• What the task asks: In this exercise, the entries below include pictures. Repeat exactly the lines from the line with "The width and height of the screenshot is (401, 201)." to the line with "You are a computer-use", including both, but without the pictures.

• Supplied material:
◆ ◆ ◆ ◆ ◆ ◆ ◆

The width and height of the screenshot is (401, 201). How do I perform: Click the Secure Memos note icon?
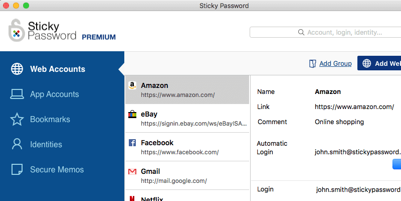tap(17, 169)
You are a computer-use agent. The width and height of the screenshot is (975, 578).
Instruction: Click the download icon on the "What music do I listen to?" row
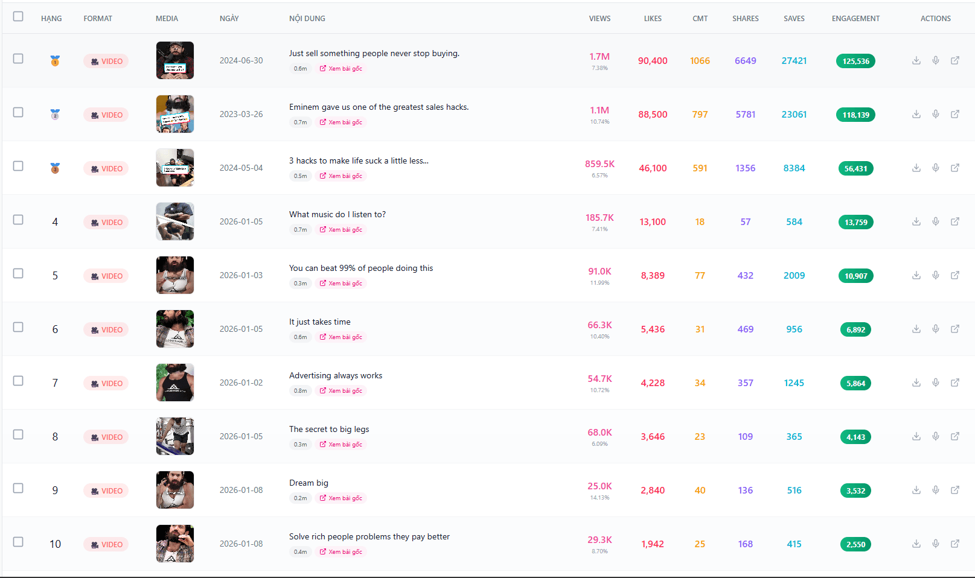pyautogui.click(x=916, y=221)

◆ ◆ ◆ ◆ ◆ ◆ ◆

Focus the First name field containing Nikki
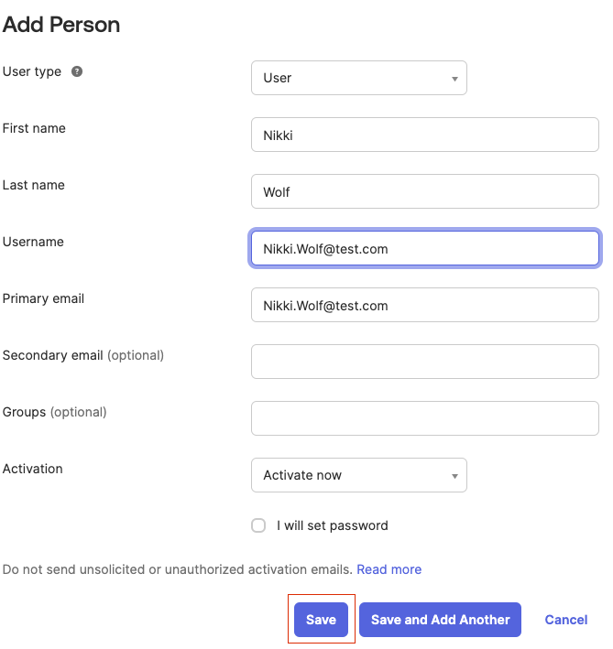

◆ ◆ ◆ ◆ ◆ ◆ ◆

• Response to the task:
The width and height of the screenshot is (401, 201). How do I perform: Click the Secure Memos note icon?
tap(17, 169)
You are a computer-use agent. The width and height of the screenshot is (975, 578).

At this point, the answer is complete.